Bobsleds and bystanders: What’s going on with that lawsuit?

Sara Golling
By Sara Golling
January 14th, 2019

With Rossland’s Winter Carnival coming up soon, including our famous (or infamous)  bobsled race, people have been wondering out loud about the lawsuit filed by a bystander injured in an earlier race. Rumours abound, as usual.

The case has been filed at the Vancouver court registry, not at the Rossland court registry.  Armed with a credit card and a willingness to spend about $12, anyone can determine a few facts by examining on-line the documents that have been filed in the lawsuit.  

But only a few.  Court documents filed so far consist mainly of every possible claim by the plaintiff arising out of such an incident, against every possible person even remotely connected with it.  In response, there are blanket denials filed by defendants – they deny everything, including that there were any injuries, and then state that if anything bad happened it was the fault of all the other defendants.

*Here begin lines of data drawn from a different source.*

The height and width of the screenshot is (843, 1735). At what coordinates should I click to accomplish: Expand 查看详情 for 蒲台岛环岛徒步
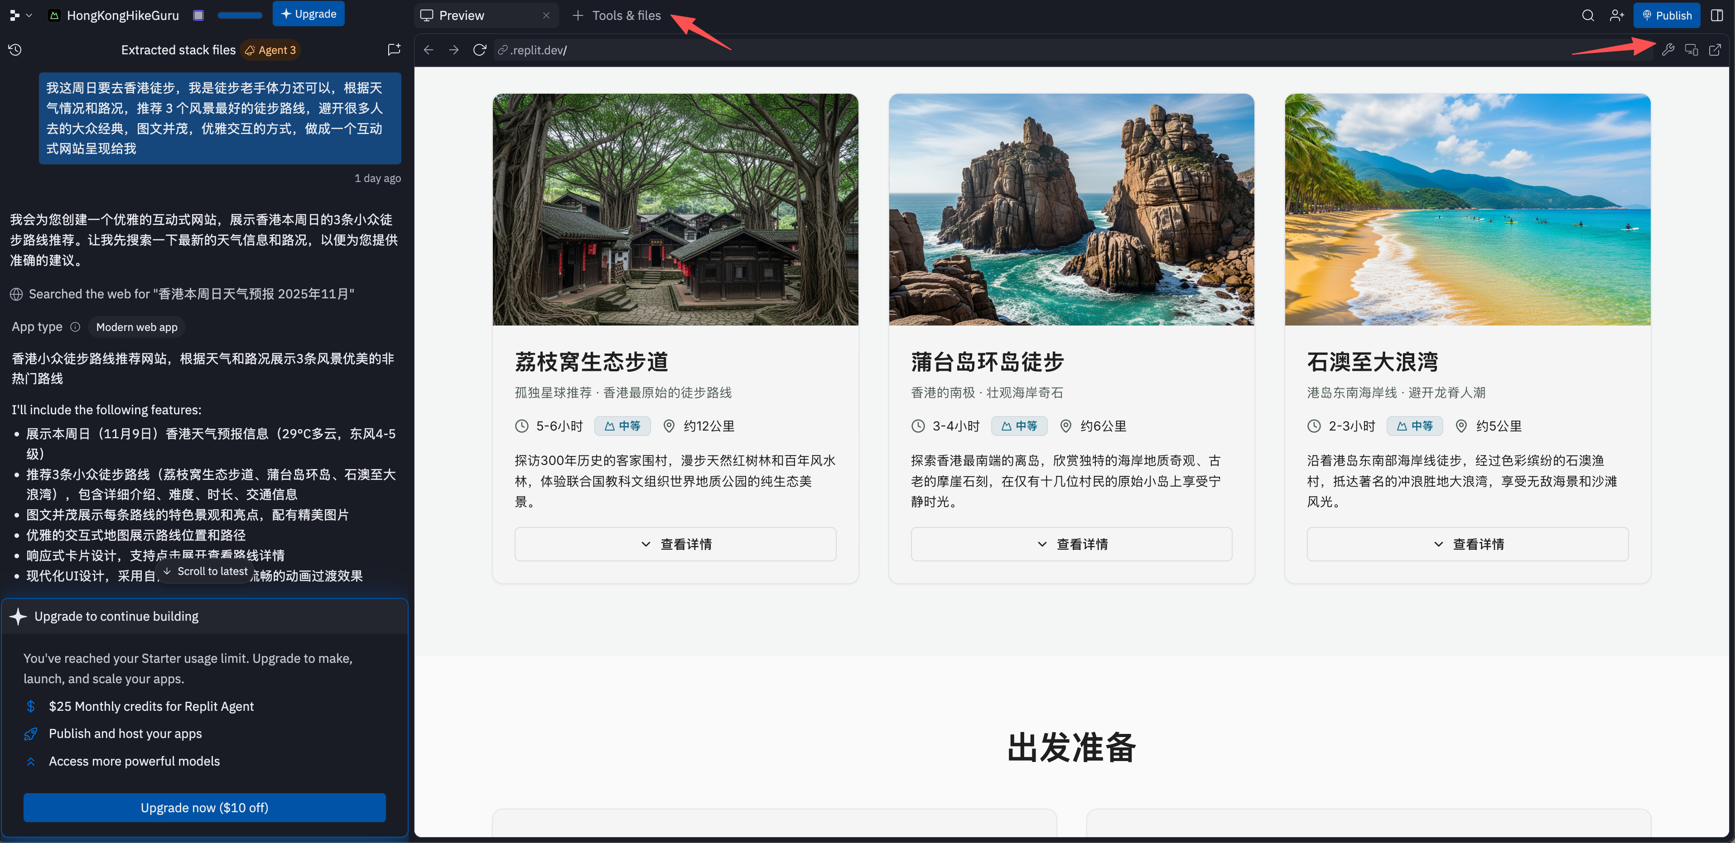1071,544
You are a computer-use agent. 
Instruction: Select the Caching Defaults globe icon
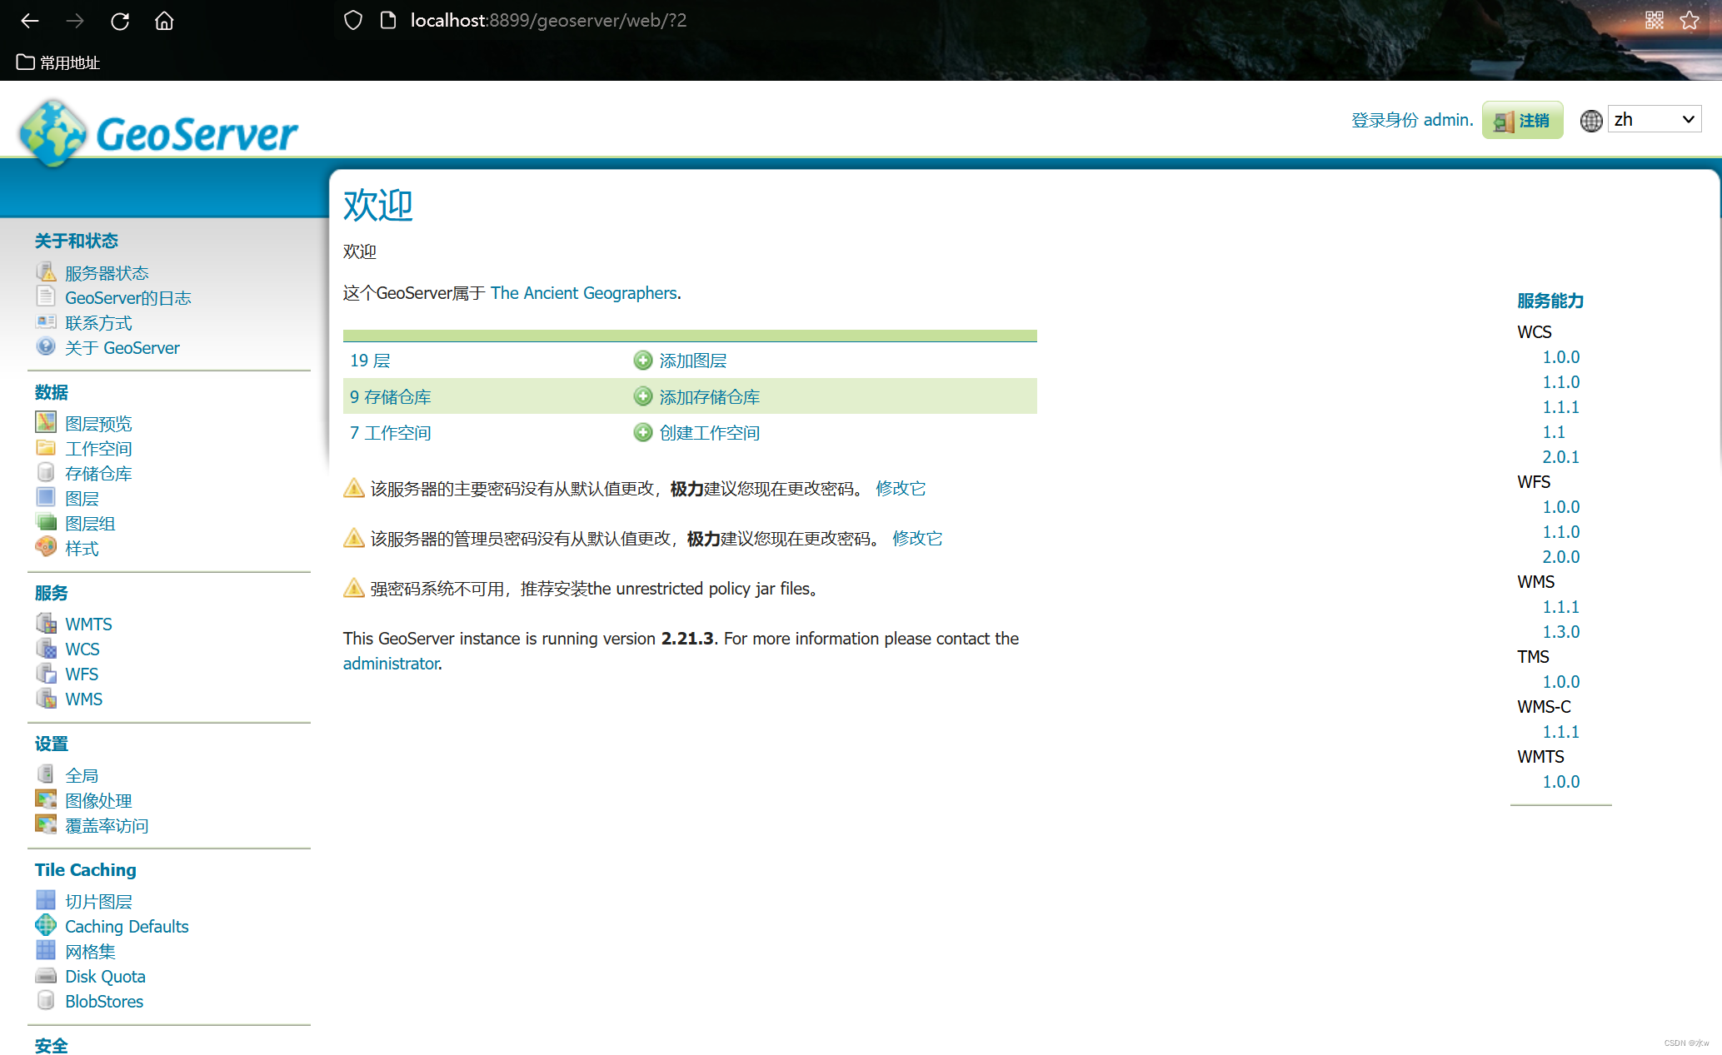click(x=47, y=925)
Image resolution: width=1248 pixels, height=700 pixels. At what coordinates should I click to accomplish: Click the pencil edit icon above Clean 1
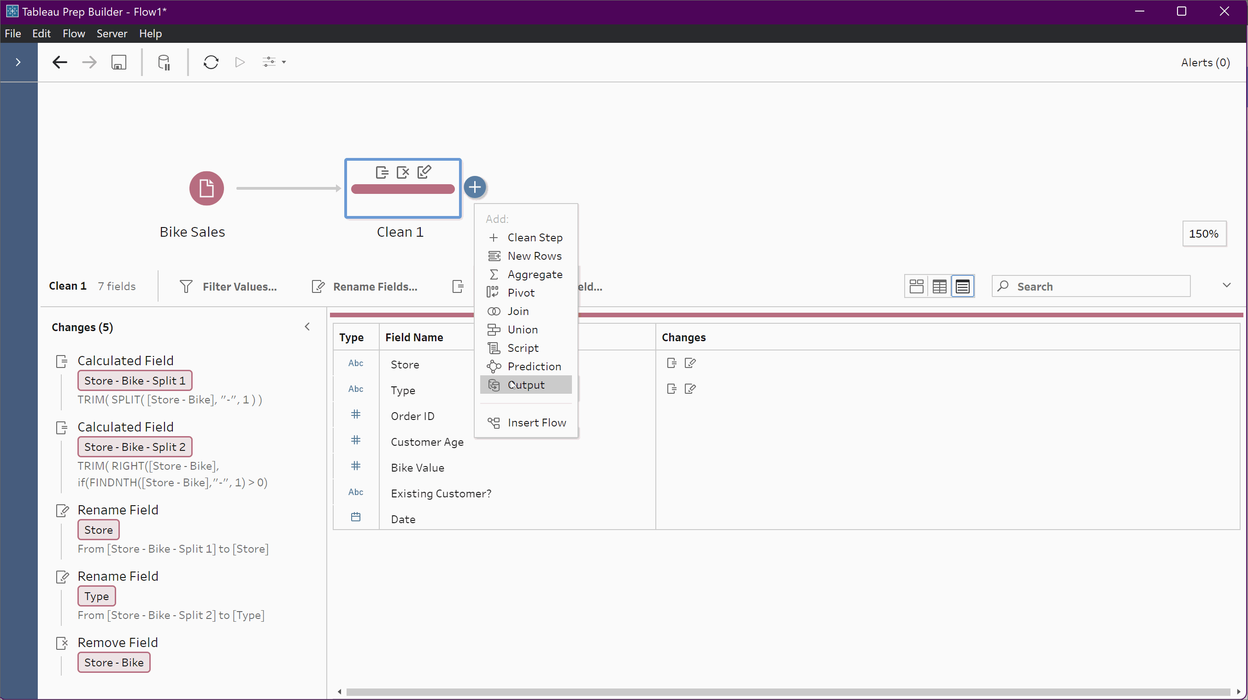[424, 171]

That’s not as unreasonable as it sounds. What it really means is “prove it in court!”

Checking the file on January 11 showed that further documents had been filed on January 10.  No court date had been set.  The only order that had been made by a court, by January 11, is an order for substituted service by publication in a local newspaper on a defendant whose address was unknown to the plaintiff.  

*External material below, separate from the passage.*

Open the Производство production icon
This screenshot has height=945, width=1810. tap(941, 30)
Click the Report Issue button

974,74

One allegation of note among the many in the plaintiff’s filed materials is a claim that the bobsledders at fault were “driving too fast” in the race.

Who is being sued?

 The plaintiff claims that the defendants – all eleven individual defendants, plus the City of Rossland, the Rossland Winter Carnival Society, and Selkirk Security Services Ltd. – are “jointly and severally liable.”

“Joint and several” liability means that if more than one defendant is found to be liable for (to have caused or contributed to) a plaintiff’s injuries, and if one or more defendants cannot pay up, the plaintiff can claim and collect the full award of damages from the other defendant(s).  That can result in a defendant who was found only 10% at blame having to pay 100% of the damages awarded.

But wait!  First off, it’s not the plaintiff or the plaintiff’s lawyer who decides whether liability is “joint and several” or only “several.”  The court makes that decision. If it’s “several,” then each defendant must pay only that portion of the damages that the court found them to be responsible for.

And here’s a statement from RMC/AGR – “Canada’s Insurance Defence Network.”

“In British Columbia, co-defendants will be jointly and severally liable unless the plaintiff also contributed to the loss or damages. If any portion of the blame rests with a plaintiff, then joint liability is severed and it becomes several liability as between all parties. This means the plaintiff can only pursue a defendant to the extent of its liability irrespective of whether one or more of the liable defendants cannot pay their proportionate share.” [Emphasis added.]

 According to that statement, if the court finds that the plaintiff in our bobsled case was even partially responsible for her own injuries, then the defendants will NOT be “jointly and severally liable.”

Evidence is crucial

What the court decides depends entirely on the evidence put before the court.  The court cannot make any decision that isn’t based on sound evidence to back up allegations.

If a defendant claims that the plaintiff was partly or entirely to blame for her own injuries, the defendant will have to have witnesses willing to testify under oath about what happened, and any other available evidence to back up that statement.  Were there videos?  Would they be admitted into evidence?  Would expert testimony prove that the videos have not been edited or otherwise altered?

Courts often develop a good ability to detect falsehoods, evasions and exaggerations, and are often called upon to do so when the testimony of some eye-witnesses contradicts that of others.  That’s where untampered video or photographic evidence, if there is any available, can help establish the truth.

Don’t hold your breath, dear readers. We  may have to wait a long time for the resolution of this case.  In the meantime, spectators — please stay off that race-course.